Argued October 10, 1990 Decided March 21, 1991
- Full case name: International Union, United Automobile, Aerospace & Agricultural Implement Workers Of America, UAW, et al. vs. Johnson Controls, Inc.
- Docket no.: 89-1215
- Citations: 499 U.S. 187 (more) 111 S. Ct. 1196; 113 L. Ed. 2d 158
- Argument: Oral argument
- Opinion announcement: Opinion announcement

Case history
- Prior: 680 F. Supp. 309 (E.D. Wis. 1988); affirmed, 886 F.2d 871 (7th Cir. 1989); cert. granted, 494 U.S. 1055 (1990).

Holding
- Title VII, as amended by the Pregnancy Discrimination Act of 1978, forbids sex-specific fetal-protection policies, as incapability of becoming pregnant is not a "bona fide occupational qualification."

Court membership
- Chief Justice William Rehnquist Associate Justices Byron White · Thurgood Marshall Harry Blackmun · John P. Stevens Sandra Day O'Connor · Antonin Scalia Anthony Kennedy · David Souter

Case opinions
- Majority: Blackmun, joined by Marshall, Stevens, O'Connor, Souter
- Concurrence: White (in part and in judgment), joined by Rehnquist, Kennedy
- Concurrence: Scalia (in judgment)

Laws applied
- Pregnancy Discrimination Act of 1978

= United Automobile Workers v.

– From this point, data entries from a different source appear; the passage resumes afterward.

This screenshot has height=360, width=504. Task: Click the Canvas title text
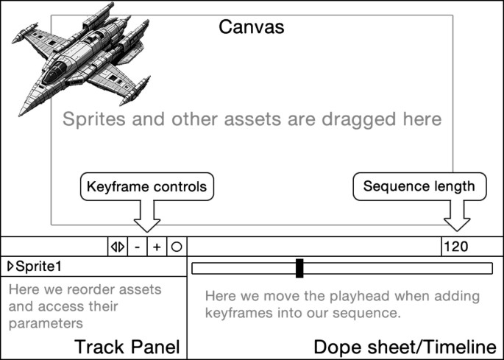(x=252, y=27)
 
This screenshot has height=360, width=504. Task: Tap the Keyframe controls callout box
(x=146, y=186)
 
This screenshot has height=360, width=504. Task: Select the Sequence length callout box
(x=420, y=186)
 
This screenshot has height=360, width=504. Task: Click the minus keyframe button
(x=138, y=247)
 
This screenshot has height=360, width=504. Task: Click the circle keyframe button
(x=176, y=247)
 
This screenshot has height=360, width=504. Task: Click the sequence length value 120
(x=456, y=247)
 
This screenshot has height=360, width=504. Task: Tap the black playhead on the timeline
(x=299, y=268)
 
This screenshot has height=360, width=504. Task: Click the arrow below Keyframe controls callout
(x=146, y=217)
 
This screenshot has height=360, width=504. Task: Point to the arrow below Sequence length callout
(x=457, y=217)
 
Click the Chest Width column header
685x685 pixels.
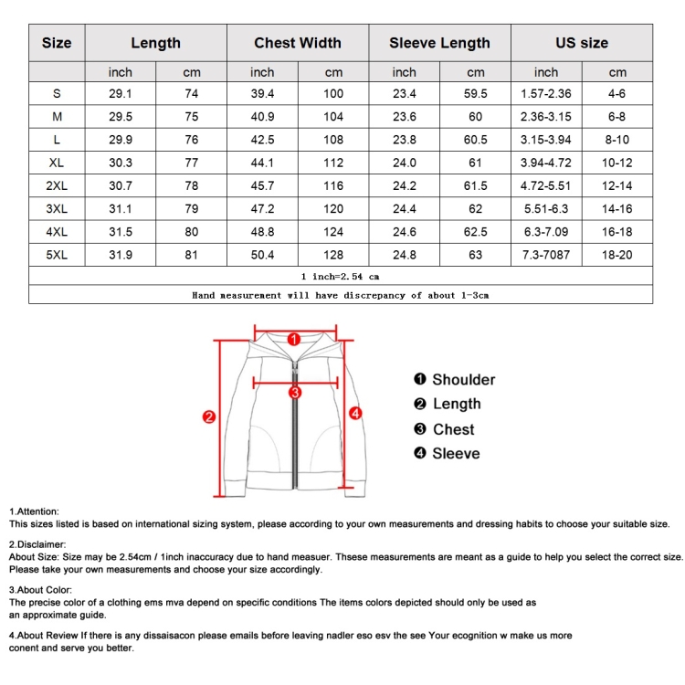(x=298, y=43)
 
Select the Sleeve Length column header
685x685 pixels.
(x=439, y=43)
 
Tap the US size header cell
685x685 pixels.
(x=581, y=43)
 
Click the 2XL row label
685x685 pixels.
(x=57, y=185)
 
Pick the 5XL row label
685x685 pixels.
(x=57, y=255)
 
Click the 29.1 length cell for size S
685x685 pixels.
(x=120, y=93)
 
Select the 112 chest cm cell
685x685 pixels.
(x=333, y=163)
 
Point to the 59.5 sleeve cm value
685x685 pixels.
(x=476, y=93)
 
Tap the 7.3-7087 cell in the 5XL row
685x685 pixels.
(x=546, y=255)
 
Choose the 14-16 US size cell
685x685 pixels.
(x=618, y=208)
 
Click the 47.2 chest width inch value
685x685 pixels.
(x=262, y=208)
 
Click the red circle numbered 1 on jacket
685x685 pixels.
(x=294, y=339)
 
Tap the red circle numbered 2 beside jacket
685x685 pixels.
(x=208, y=417)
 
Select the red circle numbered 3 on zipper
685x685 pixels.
(x=295, y=393)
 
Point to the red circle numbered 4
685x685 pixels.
(x=356, y=413)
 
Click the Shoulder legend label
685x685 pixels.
(x=463, y=380)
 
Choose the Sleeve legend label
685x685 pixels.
(x=455, y=454)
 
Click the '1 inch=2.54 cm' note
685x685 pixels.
(x=340, y=276)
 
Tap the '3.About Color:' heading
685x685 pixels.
(x=41, y=590)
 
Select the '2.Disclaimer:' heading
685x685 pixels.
(x=38, y=544)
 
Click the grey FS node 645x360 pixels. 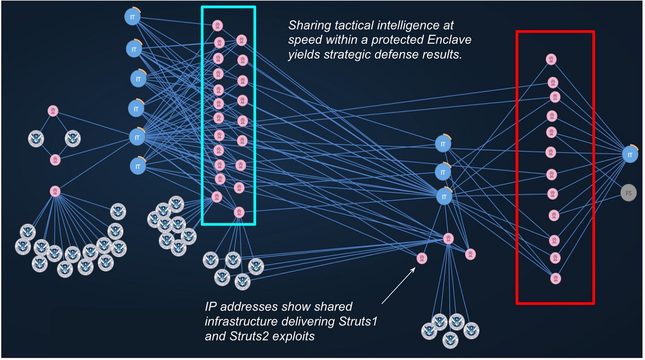[628, 192]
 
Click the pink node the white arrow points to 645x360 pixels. [421, 258]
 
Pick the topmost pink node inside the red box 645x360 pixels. [551, 59]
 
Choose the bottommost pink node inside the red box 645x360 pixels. [556, 279]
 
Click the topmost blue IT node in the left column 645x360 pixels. [132, 17]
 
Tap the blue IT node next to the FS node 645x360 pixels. [630, 154]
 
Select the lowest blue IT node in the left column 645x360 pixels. [137, 166]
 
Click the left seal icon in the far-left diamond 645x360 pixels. [35, 138]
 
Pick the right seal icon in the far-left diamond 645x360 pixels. [72, 138]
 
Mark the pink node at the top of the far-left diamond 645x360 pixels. [53, 111]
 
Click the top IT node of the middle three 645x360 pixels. [443, 144]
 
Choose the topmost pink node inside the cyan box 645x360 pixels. [218, 25]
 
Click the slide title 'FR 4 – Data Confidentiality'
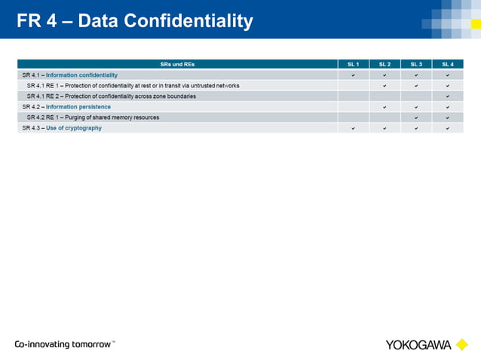click(x=135, y=21)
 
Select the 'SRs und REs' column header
click(x=178, y=64)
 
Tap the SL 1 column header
click(x=354, y=64)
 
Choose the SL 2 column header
click(x=385, y=64)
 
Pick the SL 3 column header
click(x=416, y=64)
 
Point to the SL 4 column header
click(x=448, y=64)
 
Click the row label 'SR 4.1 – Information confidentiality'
click(x=70, y=75)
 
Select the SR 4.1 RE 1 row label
click(x=133, y=86)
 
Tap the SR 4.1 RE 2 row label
click(x=111, y=96)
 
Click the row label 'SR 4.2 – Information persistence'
click(x=66, y=107)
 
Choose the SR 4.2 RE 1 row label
click(x=93, y=117)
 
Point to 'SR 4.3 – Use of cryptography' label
click(x=62, y=128)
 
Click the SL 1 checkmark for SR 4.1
click(x=354, y=75)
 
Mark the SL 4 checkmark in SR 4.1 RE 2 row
click(x=448, y=96)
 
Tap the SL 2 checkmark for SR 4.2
click(x=385, y=107)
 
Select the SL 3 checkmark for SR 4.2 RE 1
click(x=416, y=117)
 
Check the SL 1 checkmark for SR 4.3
click(x=354, y=128)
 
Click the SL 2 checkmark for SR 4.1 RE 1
click(x=385, y=86)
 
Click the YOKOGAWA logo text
click(x=418, y=345)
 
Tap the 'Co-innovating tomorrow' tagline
click(x=64, y=344)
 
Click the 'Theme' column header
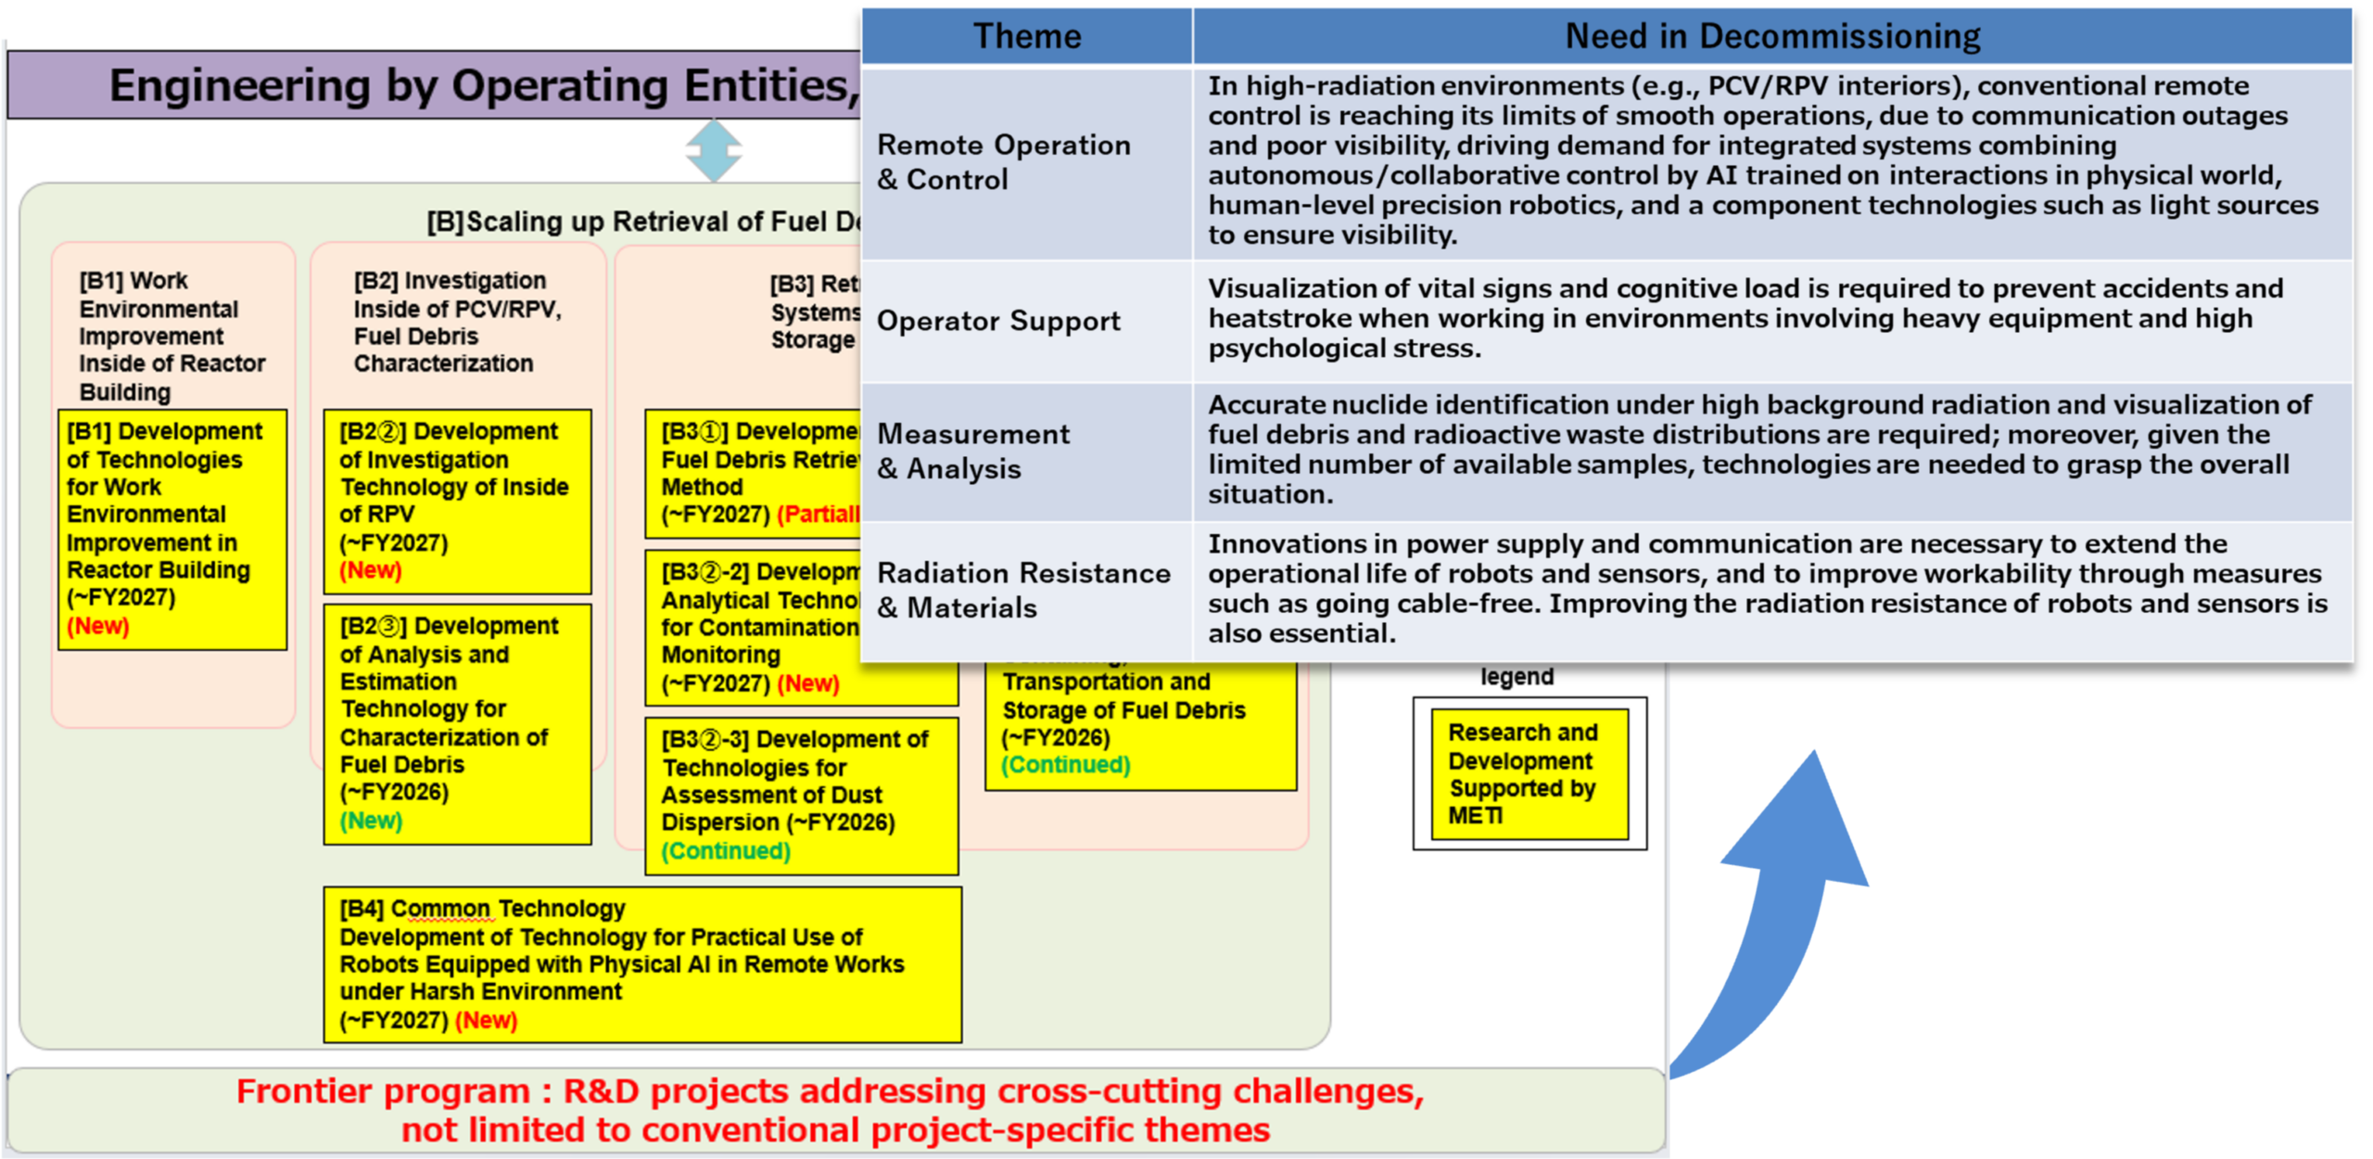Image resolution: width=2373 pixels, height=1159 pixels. coord(1026,36)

Johnson Controls, Inc. =

United Automobile Workers v. Johnson Controls, Inc., 499 U.S. 187 (1991), was a decision by the Supreme Court of the United States establishing that private sector policies prohibiting women from knowingly working in potentially hazardous occupations are discriminatory and in violation of Title VII and the Pregnancy Discrimination Act of 1978. The case revolved around Johnson Controls' policy of excluding fertile women from working in battery manufacturing jobs because batteries contain high amounts of lead, which poses health risks, in particular to people's reproductive systems (both men and women) and to fetuses. At the time the case was heard, it was considered one of the most important sex-discrimination cases since the passage of Title VII.

==Opinion of the Court==
The majority opinion by Justice Blackmun held that that Title VII prohibits gender–specific fetal protection policies. Hence based on that statute, the Court decided against Johnson Controls by concluding that the company's fetal protection policy contravened Title VII of the Civil Rights Act of 1964, as amended by the PDA; and the company's gender-specific rule was biased and inequitable because it permitted fertile men, but not fertile women, to decide whether to work in jobs subjected to lead exposure while manufacturing batteries. The court rejected Johnson Controls' argument that their policy fell under the Bona Fide Occupational Qualification (BFOQ) defense because the protection of employees' fetuses was not an essential part of the business's operation.